Ariel: I want to go back to the very first comments that you made about where we were three years ago. How have things changed in the last three years and where do you see the AI safety community today?

Victoria: In the last three years, we've seen the AI safety research community get a fair bit bigger and topics of AI safety have become more mainstream, so I will say that long-term AI safety is definitely less controversial and there are more people engaging with the questions and actually working on them. While near-term safety, like questions of fairness and privacy and technological unemployment and so on, I would say that's definitely mainstream at this point and a lot of people are thinking about that and working on that.

In terms of long term AI safety or AGI safety we've seen teams spring up, for example, both DeepMind and OpenAI have a safety team that's focusing on these sort of technical problems, which includes myself on the DeepMind side. There have been some really interesting bits of progress in technical AI safety. For example, there has been some progress in reward learning and generally value learning. For example, the cooperative inverse reinforcement learning work from Berkeley. There has been some great work from MIRI on logical induction and quantilizing agents and that sort of thing. There have been some papers at mainstream machine learning conferences that focus on technical AI safety, for example, there was an interruptibility paper at NIPS last year and generally I've been seeing more presence of these topics in the big conferences, which is really encouraging.

On a more meta level, it has been really exciting to see the Concrete Problems in AI Safety research agenda come out two years ago. I think that's really been helpful to the field. So these are only some of the exciting advances that have happened.

Ariel: Great. And so, Victoria, I do want to turn now to some of the stuff about FLI's newest grants. We have an RFP that included quite a few examples and I was hoping you could explain at least two or three of them, but before we get to that if you could quickly define what artificial general intelligence (AGI) is, what we mean when we refer to long-term AI? I think those are the two big ones that have come up so far.

Victoria: So, artificial general intelligence is this idea of an AI system that can learn to solve many different tasks. Some people define this in terms of human-level intelligence as an AI system that will be able to learn to do all human jobs, for example. And this contrasts to the kind of AI systems that we have today which we could call “narrow AI,” in the sense that they specialize in some task or class of tasks that they can do.

So, for example Alpha Zero is a system that is really good at various games like Go and Chess and so on, but it would not be able to, for example, clean up a room, because that's not in its class of tasks. While if you look at human intelligence we would say that humans are our go-to example of general intelligence because we can learn to do new things, we can adapt to new tasks and new environments that we haven't seen before and we can transfer our knowledge that we have acquired through previous experience, that might not be in exactly the same settings, to whatever we are trying to do at the moment.

So, AGI is the idea of building an AI system that is also able to do that -- not necessarily in the same way as humans, like it doesn't necessarily have to be human-like to be able to perform the same tasks, or it doesn't have to be structured the way a human mind is structured. So the definition of AGI is about what it's capable of rather than how it can do those things. I guess the emphasis there is on the word general.

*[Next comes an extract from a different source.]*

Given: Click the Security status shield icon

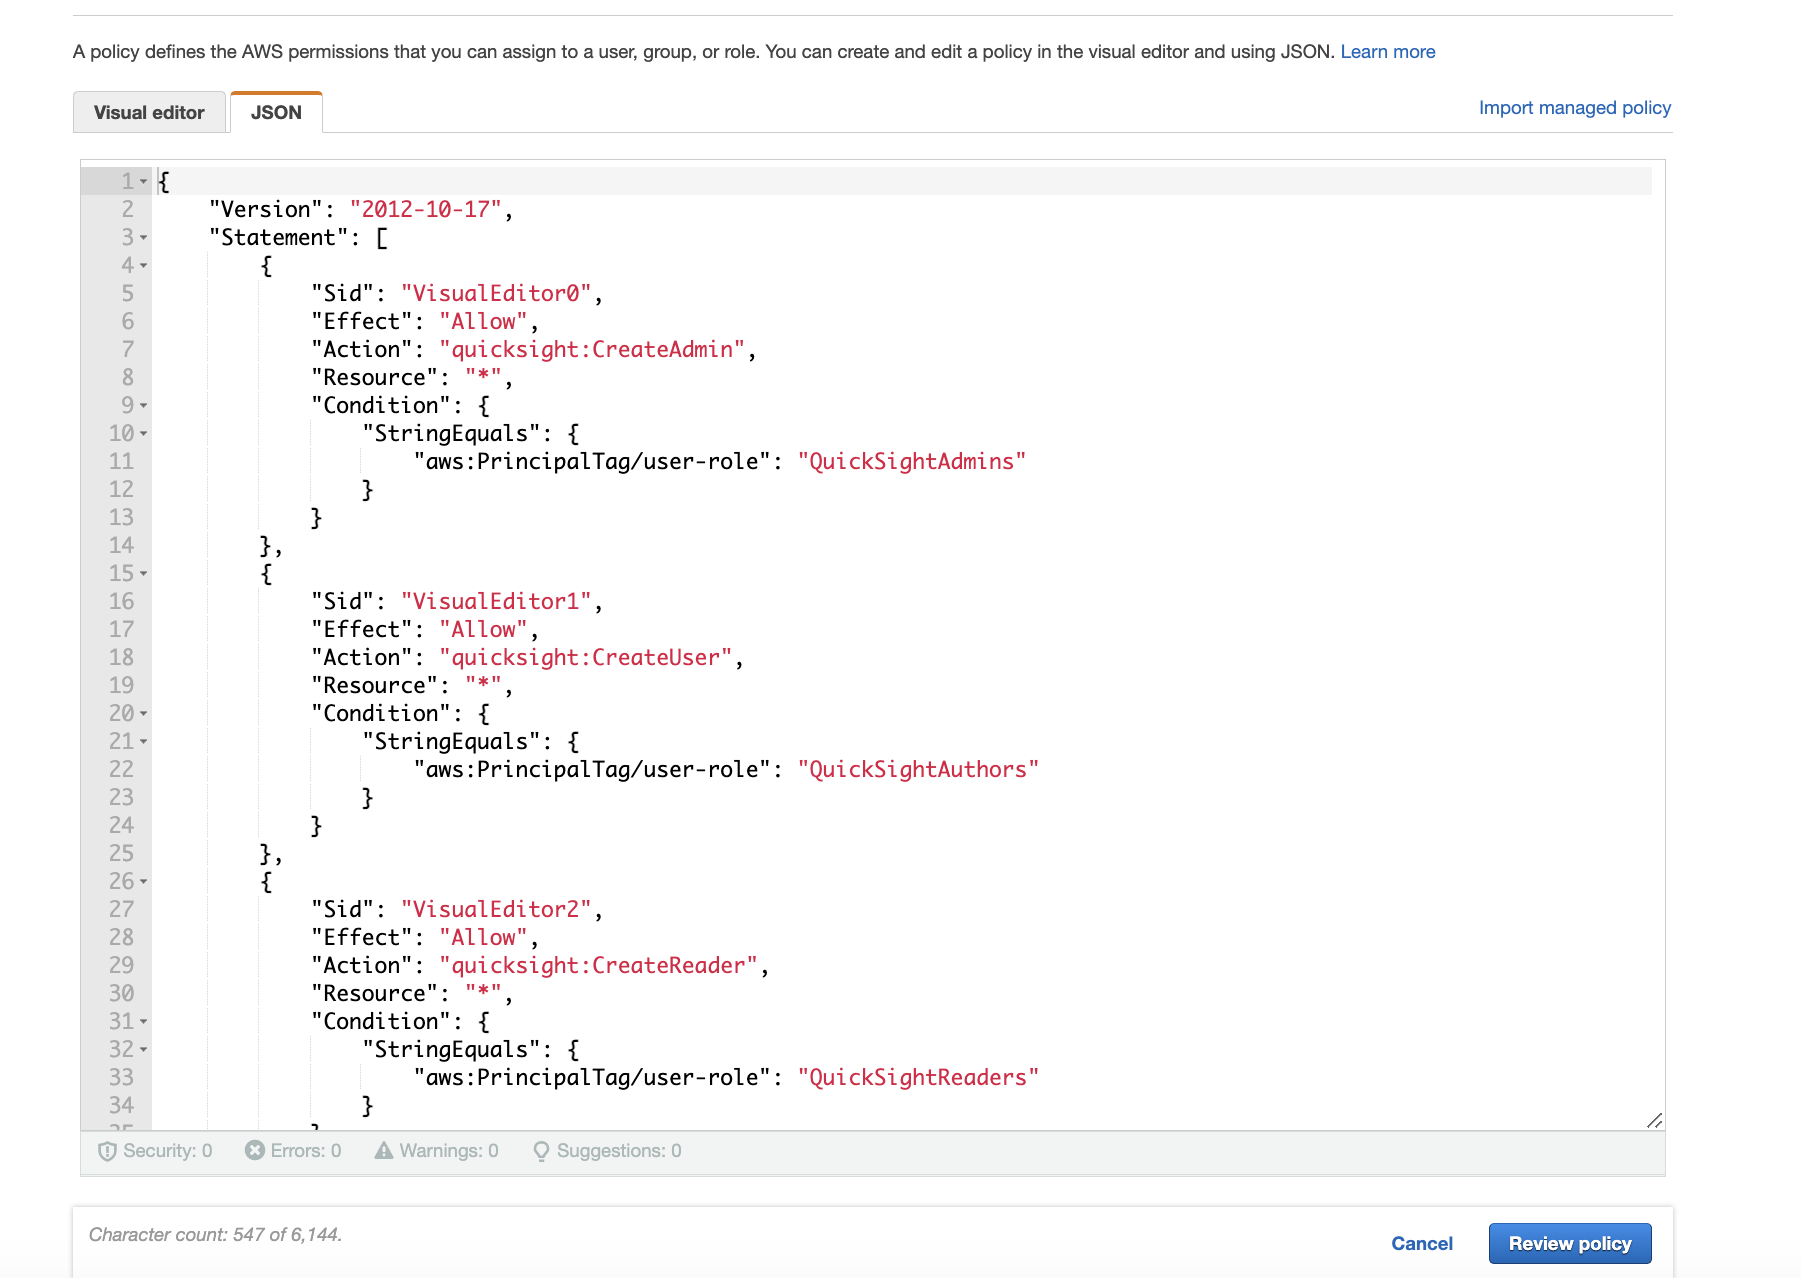Looking at the screenshot, I should pyautogui.click(x=109, y=1151).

In terms of the FLI grant program this year, it is specifically focused on the AGI safety issue, which we also call long-term AI safety. Long term here doesn't necessarily mean that it's 100 years away. We don't know how far away AGI actually is; the opinions of experts vary quite widely on that. But it's more emphasizing that it's not an immediate problem in the sense that we don't have AGI yet, but we are trying to foresee what kind of problems might happen with AGI and make sure that if and when AGI is built that it is as safe and aligned with human preferences as possible.

And in particular as a result of the mainstreaming of AI safety that has happened in the past two years, partly, as I like to think, due to FLI's efforts, at this point it makes sense to focus on long-term safety more specifically since this is still the most neglected area in the AI safety field. I've been very happy to see lots and lots of work happening these days on adversarial examples, fairness, privacy, unemployment, security and so on. I think this allows us to really zoom in and focus on AGI safety specifically to make sure that there's enough good technical work going on in this field and that the big technical problems get as much progress as possible and that the research community continues to grow and do well.

In terms of the kind of problems that I would want to see solved, I think some of the most difficult problems in AI safety that sort of feed into a lot of the problem areas that we have are things like Goodhart’s Law. Goodhart’s Law is basically that, when a metric becomes a target, it ceases to be a good metric. And the way this applies to AI is that if we make some kind of specification of what objective we want the AI system to optimize for -- for example this could be a reward function, or a utility function, or something like that -- then, this specification becomes sort of a proxy or a metric for our real preferences, which are really hard to pin down in full detail. Then if the AI system explicitly tries to optimize for the metric or for that proxy, for whatever we specify, for the reward function that we gave, then it will often find some ways to follow the letter but not the spirit of that specification.

Ariel: Can you give a real life example of Goodhart’s Law today that people can use as an analogy?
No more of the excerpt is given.